Sus motivos orientales lisérgicos a golpe de crepitación de drum & bass volcánico, como en “Castration”, remiten a una forma totalmente pasional de abordar el acto creativo. Su sonido parte de un enfoque cercano a una crackología digital de los elementos terrestres. Así sucede en “Anoche”, donde los efectos de fondo recuerdan a pisadas en la nieve, tal como en Vespertine, el disco glaciar de Björk. Por su parte, “Saunter” confunde efectos vocales con neblinas disparadas a bocajarro.
Ambos hallazgos forman parte de Arca (2017), donde se reencontró con su voz, la cual tenía enterrada desde sus años adolescentes, cuando hacía synthpop ensoñador en Venezuela bajo el nombre de Nuuro.

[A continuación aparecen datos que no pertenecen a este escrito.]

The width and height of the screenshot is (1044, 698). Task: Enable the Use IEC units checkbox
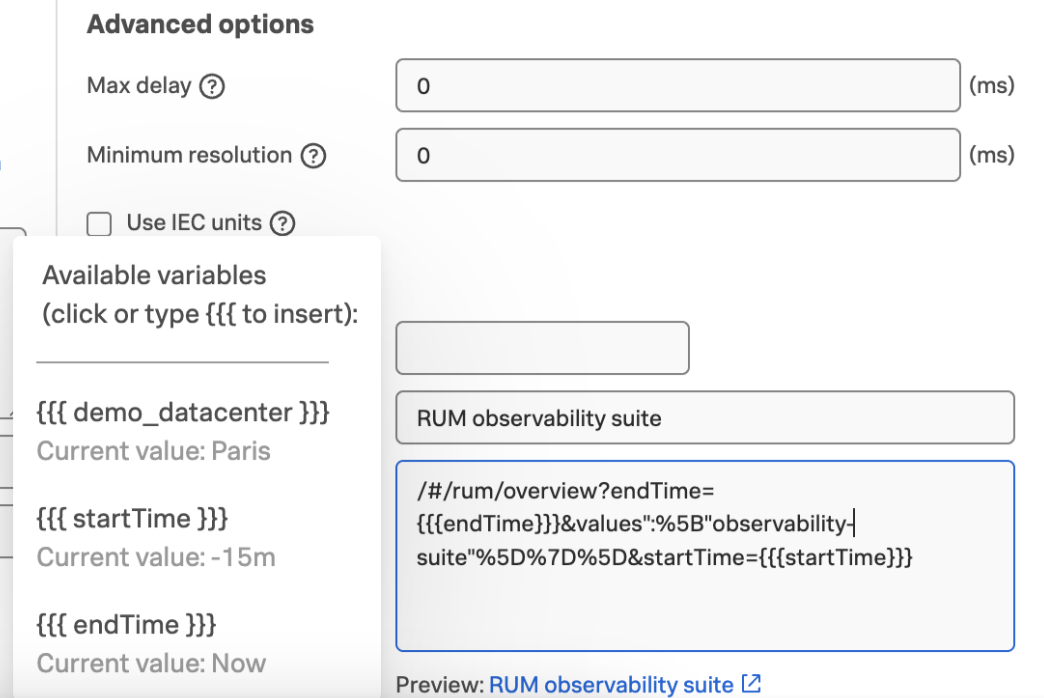tap(99, 224)
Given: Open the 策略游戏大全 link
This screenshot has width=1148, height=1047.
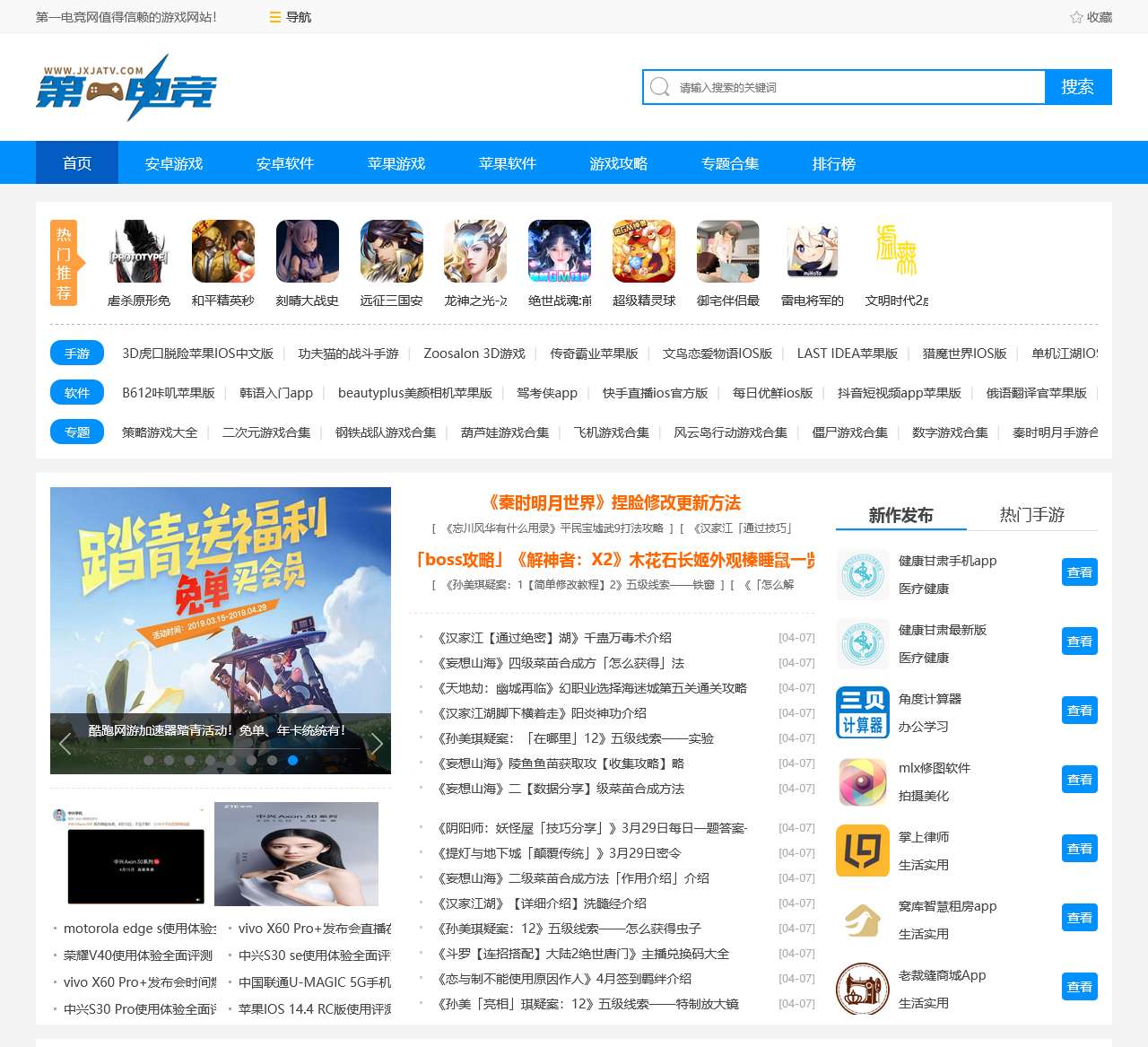Looking at the screenshot, I should click(160, 432).
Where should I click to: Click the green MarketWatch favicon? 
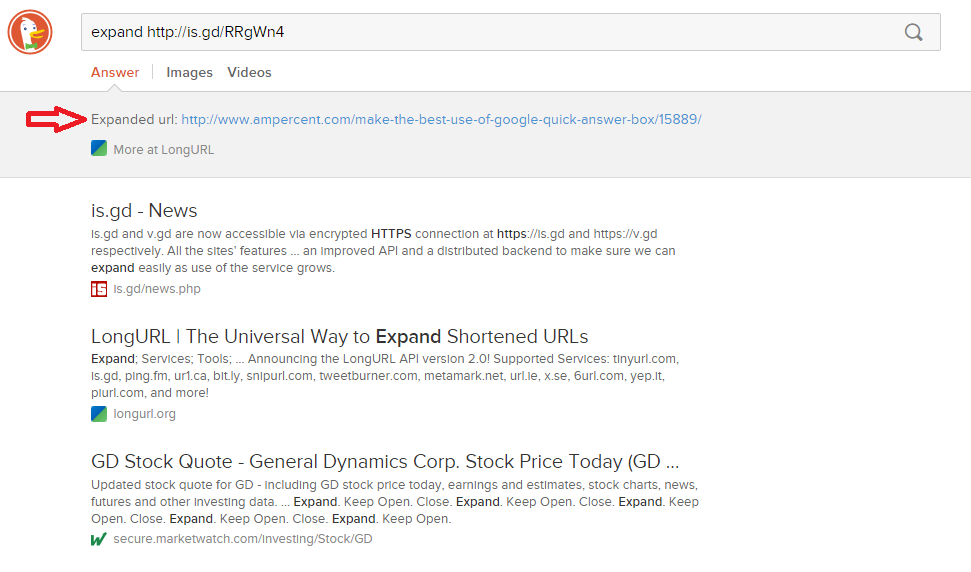tap(99, 539)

En aquellos tiempos, sus reflejos eran grupos indietrónicos como The Postal Service. Pero lo que en su momento era un mero ejercicio de estilo se metamorfoseó en un géiser emocional que evade cualquier tipo de previsibilidad.
Así fue como lo definió el teórico musical Simon Reynolds para Cultura Canibal en junio de 2017: “Creo que hay artistas en la música electrónica que están haciendo cosas nuevas, como Arca. ¡Ojalá me gustara más su sonido! Pero definitivamente es un desarrollo interesante de los años 90 del IDM (Intelligent Dance Music), como una especie de versión de ‘teoría queer’ de Autechre”.
Para Arca, el futuro no está regido por medidas temporales ni evoluciones aritméticas, sino por las leyes del caos. Eso mismo debió de pensar Kanye West cuando lo llamó para que participara en Yeezus (2013). Su don para colorear graves profundos hizo que sus aportaciones fueran claves en la concepción del sonido sucio y crepitante que inunda cada surco del álbum.
Si su trabajo junto a Kanye West le dio visibilidad, su unión a un espíritu afín como Björk hizo aflorar sus instintos más animales. La naturaleza sísmica de sus ondas rítmicas y un ajuar de convulsas explosiones melódicas siembran el cuadro instrumental que orquestó junto a su prima lejana islandesa en Vulnicura (2015) y Utopia (2017). En este binomio de discos, la presencia de Arca emerge a través de un laberinto incierto de pulsiones quebradizas, como en “Arisen my senses”.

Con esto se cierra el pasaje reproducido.